The industry body said sheep and lamb prices should remain strong over the coming years, due to tighter New Zealand production, continued global demand and a lower Australian dollar.
However, the price potential for sheep and lamb could be capped this year, warned MLA manager of market information Ben Thomas, due to a high lamb slaughter rate and high-volume, but slowly moving markets in Australia and its two biggest export markets, China and the US.
This could soon ease though. "Offsetting the potential downward pressure on prices will be a slowdown in slaughter, which will happen if the three month rainfall outlook comes to fruition," said Thomas.
Lamb slaughter for the first quarter has remained similar to last year.
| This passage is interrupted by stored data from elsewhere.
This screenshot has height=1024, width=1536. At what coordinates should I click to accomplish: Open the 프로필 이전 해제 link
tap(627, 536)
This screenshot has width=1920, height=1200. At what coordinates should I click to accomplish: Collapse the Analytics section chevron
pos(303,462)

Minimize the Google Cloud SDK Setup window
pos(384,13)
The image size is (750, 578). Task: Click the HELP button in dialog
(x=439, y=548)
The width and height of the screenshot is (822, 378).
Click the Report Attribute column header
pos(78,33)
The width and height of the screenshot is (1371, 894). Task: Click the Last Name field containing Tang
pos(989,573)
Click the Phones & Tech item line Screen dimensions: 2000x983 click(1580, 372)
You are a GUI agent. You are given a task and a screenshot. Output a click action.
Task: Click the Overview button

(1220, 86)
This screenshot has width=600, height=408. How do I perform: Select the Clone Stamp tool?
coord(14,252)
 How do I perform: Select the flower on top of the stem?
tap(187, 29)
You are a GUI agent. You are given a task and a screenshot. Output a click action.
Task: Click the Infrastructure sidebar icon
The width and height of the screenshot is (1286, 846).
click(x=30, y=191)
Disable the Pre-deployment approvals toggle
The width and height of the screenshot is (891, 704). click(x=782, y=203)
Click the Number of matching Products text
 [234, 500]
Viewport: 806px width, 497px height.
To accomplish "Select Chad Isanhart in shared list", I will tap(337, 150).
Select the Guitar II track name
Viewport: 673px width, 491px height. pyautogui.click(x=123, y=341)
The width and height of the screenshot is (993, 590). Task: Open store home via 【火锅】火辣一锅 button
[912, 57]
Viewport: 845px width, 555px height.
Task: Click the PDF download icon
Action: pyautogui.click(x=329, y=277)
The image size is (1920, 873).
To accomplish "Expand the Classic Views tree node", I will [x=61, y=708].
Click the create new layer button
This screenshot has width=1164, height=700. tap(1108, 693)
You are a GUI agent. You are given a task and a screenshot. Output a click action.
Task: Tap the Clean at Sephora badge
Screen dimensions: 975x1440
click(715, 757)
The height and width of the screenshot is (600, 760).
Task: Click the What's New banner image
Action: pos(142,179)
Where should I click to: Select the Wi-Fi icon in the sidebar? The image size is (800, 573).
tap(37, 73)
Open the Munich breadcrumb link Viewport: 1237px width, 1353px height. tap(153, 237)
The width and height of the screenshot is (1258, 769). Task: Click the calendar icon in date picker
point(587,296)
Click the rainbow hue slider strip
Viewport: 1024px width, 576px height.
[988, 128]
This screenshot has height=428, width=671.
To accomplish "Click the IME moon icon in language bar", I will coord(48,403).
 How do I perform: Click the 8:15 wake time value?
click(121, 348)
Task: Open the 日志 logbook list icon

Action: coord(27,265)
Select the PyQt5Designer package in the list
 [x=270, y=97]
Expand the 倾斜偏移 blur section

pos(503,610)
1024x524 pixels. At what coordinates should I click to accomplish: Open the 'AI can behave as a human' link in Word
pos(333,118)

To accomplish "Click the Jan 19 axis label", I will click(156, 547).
However, the final figure for the year is predicted to be 850,000 head lower, at 21.4 million head, with reduced supplies becoming more prevalent as the year progresses.
Mutton supplies, however, are tightening, following two very high slaughter years, said Thomas. "Mutton slaughter for the first quarter of this year is already back 20% year-on-year." The Australian sheep flock has been revised down to just below 70 million head, as a result of this high level of mutton slaughter over the past two years.
Australian exports for the first quarter were up 6% year-on-year, with the US (12.3t), China (8.7t) and the Middle East (16t) the largest markets, making up 63% of exports, while shipments to the EU were down 14% (3t).
"Going forward, while there are some indications in our largest markets that suggest prices could come under pressure in the coming months, from higher global stocks and high domestic slaughter, the long-term prospects for the sheep and lamb industry remain very positive," Thomas added.